Golfo Dulce and the Osa Peninsula
Planning Your Time
Trip Ideas
Many visitors fly in to Corcovado—the main draw—or Drake Bay, and fly out after a brief two- or three-day stay. You’ll shortchange yourself with such a strict regimen. Allow at least a week.
Scheduled air service is offered to Palmar, Ciudad Neily, and Puerto Jiménez, and Jeep-taxis and local tour operators offer connecting service to almost anywhere you may then wish to journey. If you’re driving yourself, a 4WD is virtually mandatory to negotiate the at-times-appalling dirt roads of the Osa and Burica Peninsulas. In wet season, the road to Corcovado National Park can prove impassable to all but the larger 4WDs.
Accommodations tend to cater to nature lovers: take your pick from safari-style tent-camps to deluxe eco-lodges. Dozens of nature lodges limn the western shores of the Osa Peninsula and the contiguous Piedras Blancas, while beach options that primarily draw surfers and the student crowd tend toward the budget spectrum.
Highway 2 (the Pan-American Highway) cuts a more or less ruler-straight line along the base of the Fila Costeña mountains, connecting the towns of Palmar (to the north) with Ciudad Neily and Paso Canoas (to the south), on the border with Panamá. The towns offer no interest to travelers, other than as way-stops in times of need.

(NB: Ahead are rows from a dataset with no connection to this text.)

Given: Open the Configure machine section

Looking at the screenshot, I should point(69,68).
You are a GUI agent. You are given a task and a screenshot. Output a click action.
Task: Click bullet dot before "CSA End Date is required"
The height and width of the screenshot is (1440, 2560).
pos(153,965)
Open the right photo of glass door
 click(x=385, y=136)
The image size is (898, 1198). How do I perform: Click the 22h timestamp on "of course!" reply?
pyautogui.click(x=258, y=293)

Sierpe, a port hamlet in the midst of banana plantations, is starting point for boat forays into the Terraba-Sierpe Wetland Reserve and to Drake Bay, the only community on the western side of the Osa Peninsula. Drake Bay has some splendid accommodations for every budget and particularly caters to sportfishers and divers. If you’re planning on visiting Caño Island, you’ll typically do so from here. A coast trail grants access to Corcovado National Park, which offers some of the finest wildlife viewing in Costa Rica. Tapirs are relatively easily seen, and jaguar sightings—while rare—are as likely here as anywhere else in the country.
The main gateway to Corcovado is Puerto Jiménez, until recently catering exclusively to the surfing and backpacking crowd, but broadening its appeal with the addition of a sportfishing lodge and delightful accommodations at nearby Playa Platanares. This beach has an enviable setting adjacent to a mangrove ecosystem harboring crocodiles and all manner of wildlife.
Centrally located Puerto Jiménez makes an ideal base for exploring the region; water-taxis connect with the laid-back surfers’ beach communities of Zancudo and Pavones, and the otherwise hard-to-reach beaches of Golfo Dulce.
Though it is pulling itself up by its bootstraps, Golfito, the only town of any size, can be given a wide berth; this unsavory port town holds little attraction except as a gateway to the little-visited Golfito National Wildlife Refuge (there are better places to spot wildlife) and as a base for sportfishing forays and journeys by dive-boat to Cocos Island, famous as a world-class dive site.